すると、所長の後ろから現れたヨシノが所長の腕を掴んでガラス窓のほうへ投げ捨てた。そして一瞬の間におれとクサカベさんの腕を掴み、引っ張り上げた。
「急げ。」
先程の地鳴りがするような声ではなくいつもの無愛想な声でヨシノが言った。ちらっと視野に入った所長はすでに、ほぼ全身が黒い塊に飲み込まれていた。
おれとヨシノがクサカベさんを引いて入口へと足場の悪い道を通って進んで行く。あと少し、あと少しというところで、ヨシノが屍の山に足を取られ転倒した。おれとクサカベさんが止まって振り返る間もなく、ヨシノの声が聞こえた。
「行け。」
こんな時も無愛想かよ!おれは心の中で思った。ヨシノが言うように、今立ち止まったら、確実に三人とも黒い塊に飲み込まれる。クサカベさんは止まろうとしたが、おれはクサカベさんの腕を引っ張り、入口へと向かっていた。
「ダイちゃんっ!」
クサカベさんの発した言葉に一瞬おれはダメージを受けた。しかしおれはすぐにその言葉の意味を理解できた。おれが今やれること、やりたいことは、クサカベさんを泣かせないこと。そのためにはクサカベさんを無事に脱出させ、ヨシノを助けること。

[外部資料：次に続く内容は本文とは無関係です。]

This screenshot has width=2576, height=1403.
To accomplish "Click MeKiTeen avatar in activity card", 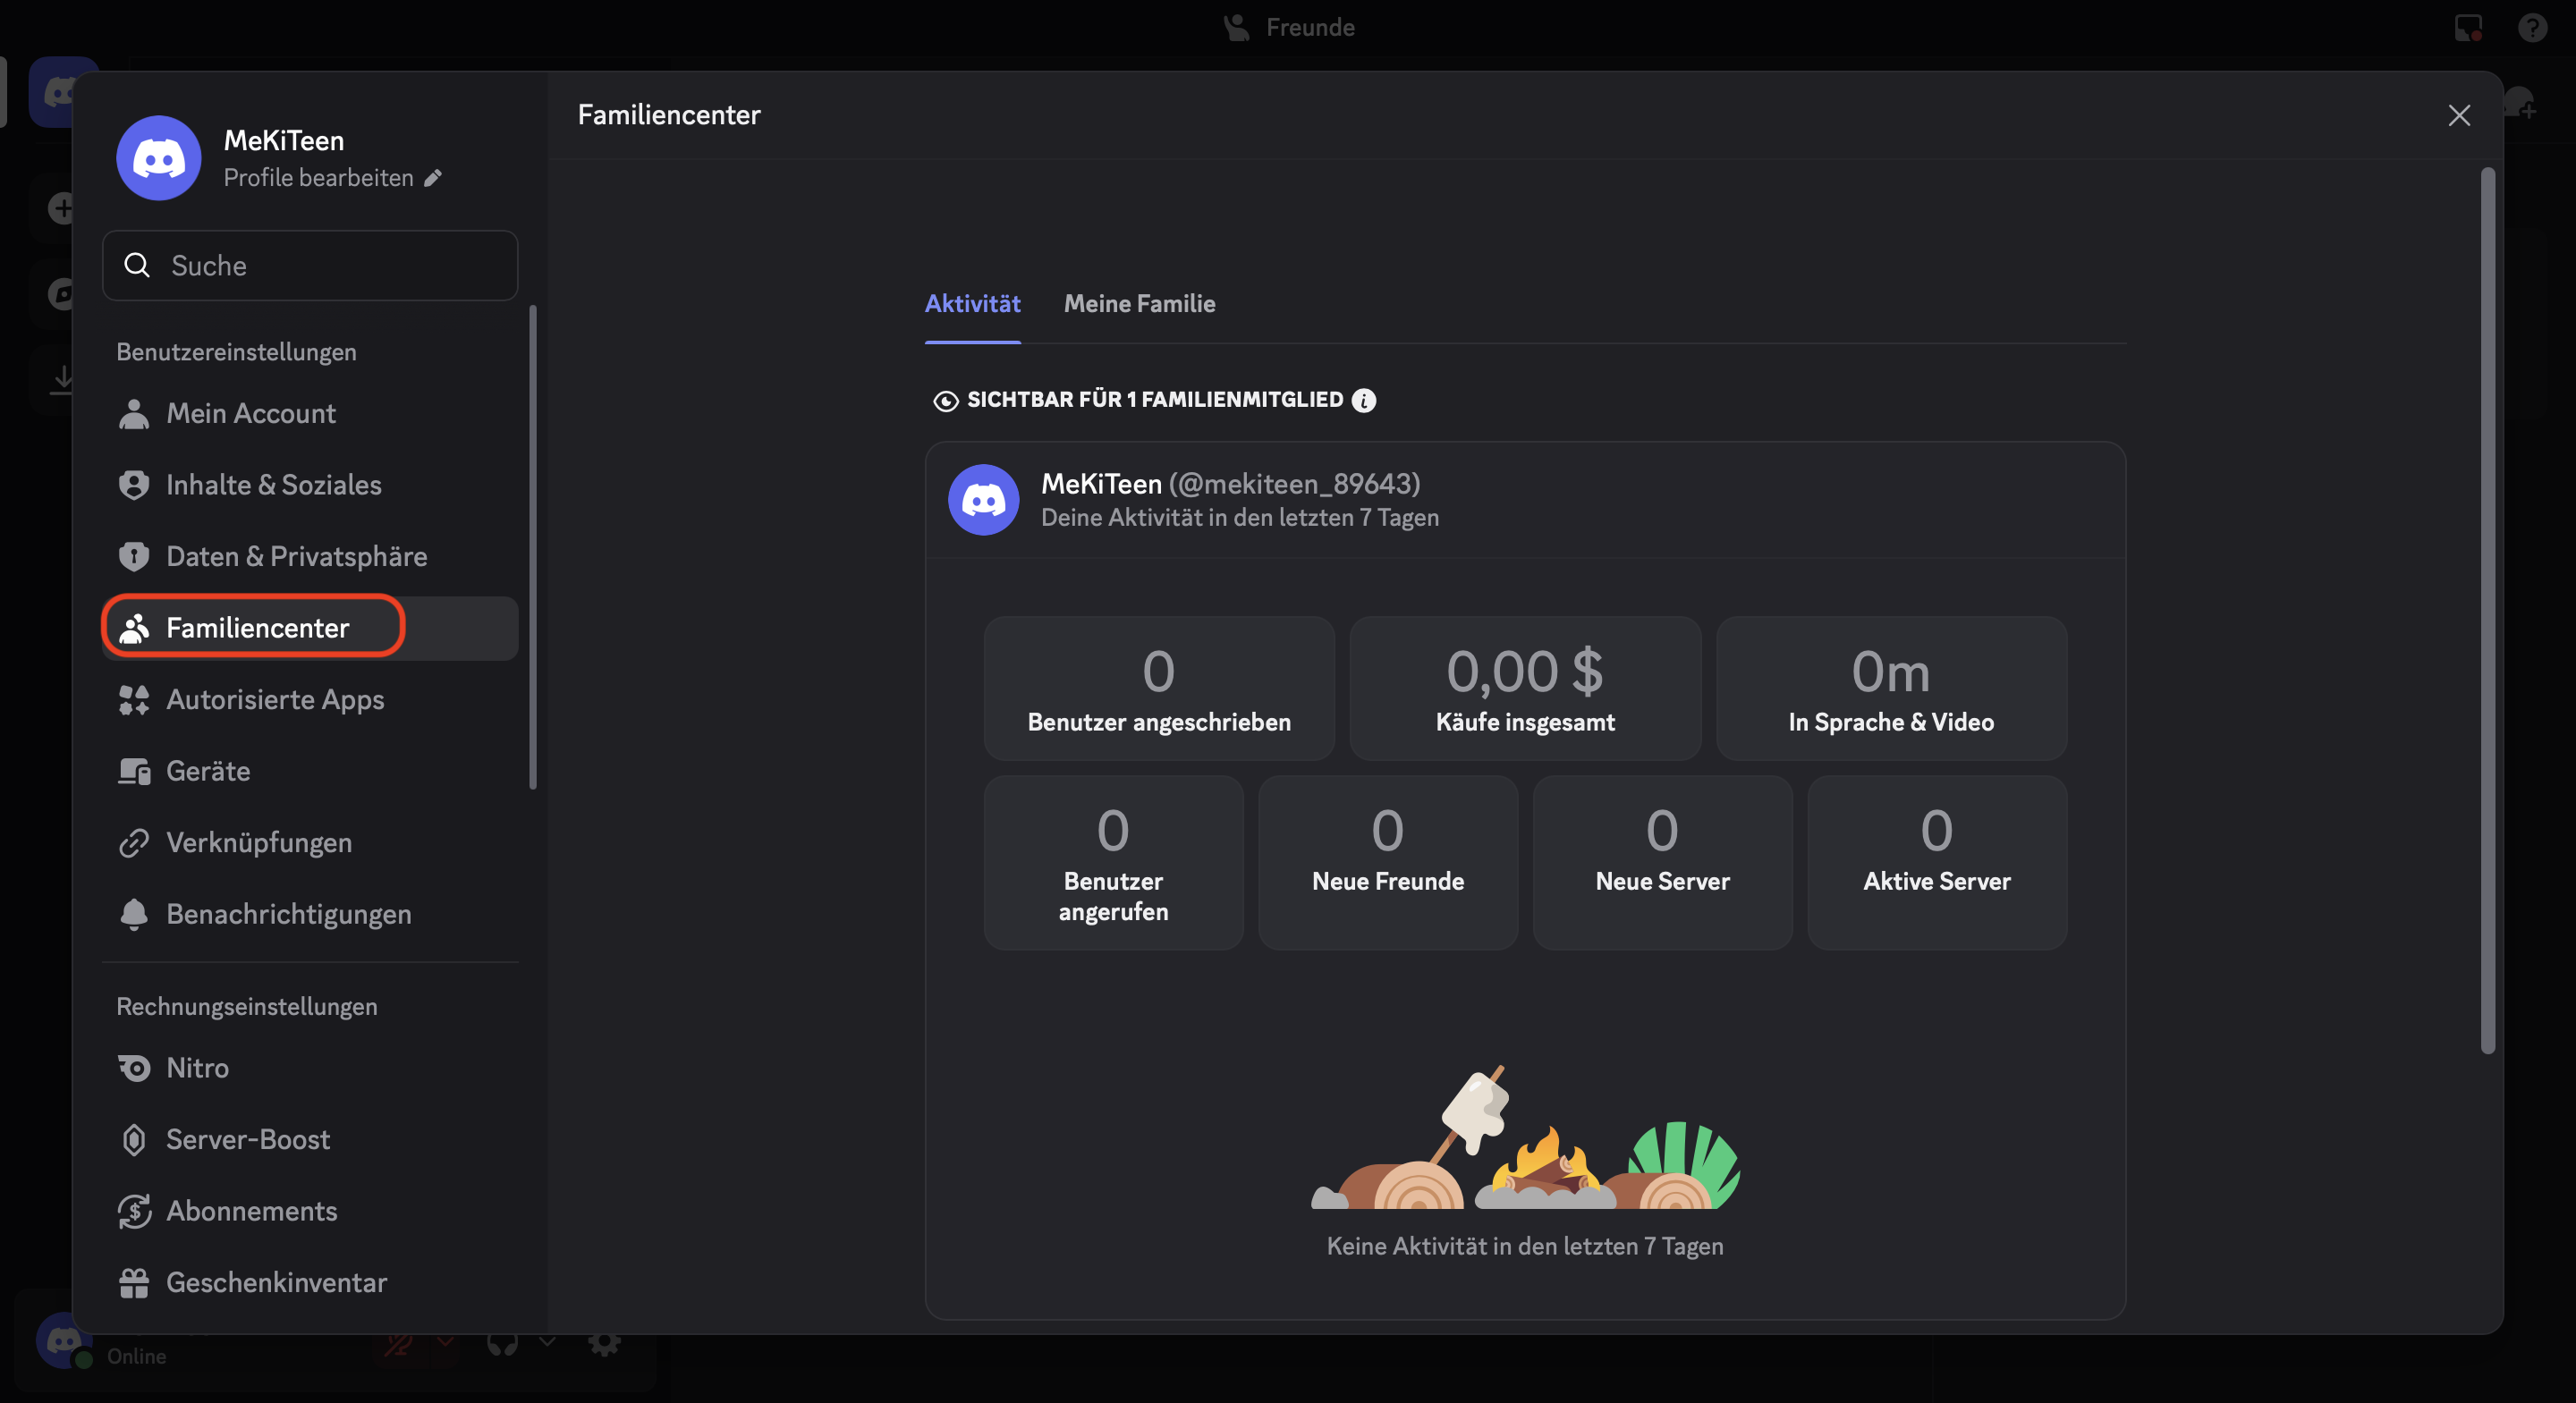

おれはクサカベさんを入口の外に突き飛ばし、すぐにドアを閉め、襲い掛かってくる人喰い虫の中に飛び込んだ。黒い塊の力は強く、思ったように前に進めない。ヨシノまでたったの5メートル程なのに足がなかなか前に出ない。おれは大丈夫、大丈夫といい聞かせ、力を振り絞る。気が付くと無意識のうちにまた叫んでいた。
「うおぉぉー。」
かつてないほどの叫びに、目の前の黒い塊がバラけた。その隙にヨシノと思われる黒い物体に飛び付いた。塊の隙間からヨシノが見えた。まだ間に合う。九割九分は確信を得ていたが一分は賭けでもあった。
「ヨシノ!なんでもいいから飲み込め!早く飲め、飲み込めよ!ウッド・ベルが言ったように、こいつらに喰われる前に喰えば、助かるんだよ!いいから喰えよ!クサカベさんが待ってんだろ!」
おれはヨシノまでギリギリ届く右手でヨシノの口に人喰い虫を無理矢理に押し込み、口を押さえ込んだ。数秒前まで見えていたヨシノの顔はもう見えない。おれもヨシノも人喰い虫に完全に覆われた。もう窓から差し込む太陽の光も事務所の蛍光灯の光も届かない漆黒の世界へとなっていた。
「うおぉぉー。」
おれは手の感覚だけを頼りにヨシノの顔が潰れるくらい口を押さえ込んだ。